Kosho Uchiyama: This Life is One With Everything
from Opening the Hand of Thought : Approach to Zen

It’s incredibly difficult to understand this life which is one with everything. I have been practicing zazen for some thirty years since becoming a monk, and the one thing that is gradually becoming clearer to me is that “I” am one with everything. . . . [T]he longer I practice, the clearer it becomes to me that nothing is separated from me. Please try it and see: If you put your whole energy into practicing zazen, continually opening the hand of thought, you will clearly see that you are connected to everything.

Where do we go after death? Nowhere. Life is universal. When we’re born, we come from this universal life. We are all, without exception, universal. Only our brains get caught up in the notion that we are individual. We’re universal whether we think so or not, and reality doesn’t care what we think.

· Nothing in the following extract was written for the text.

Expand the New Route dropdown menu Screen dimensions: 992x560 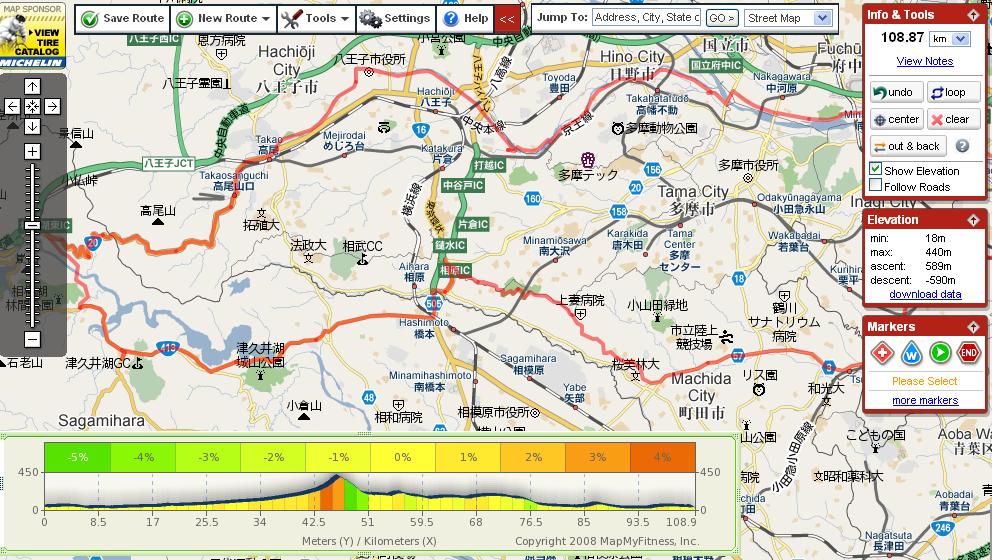[x=223, y=18]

As long as we are living, we eat cabbage and rice, pasta and fruit, bread and wine, or whatever. Our bodies are collections of such stuff: Superficially, it seems that our bodies are separate from the rest of the world. But as a matter of fact, heat and moisture are radiated, and nutrients and light are constantly being absorbed by our skins. Everything is coming and going with remarkable freedom. We really are universal. Where are we going after death? Back to the universal life. That’s why the, Japanese refer to the recently deceased as shin ki gen (“one who has returned to the origin”). This universal life is the original Self.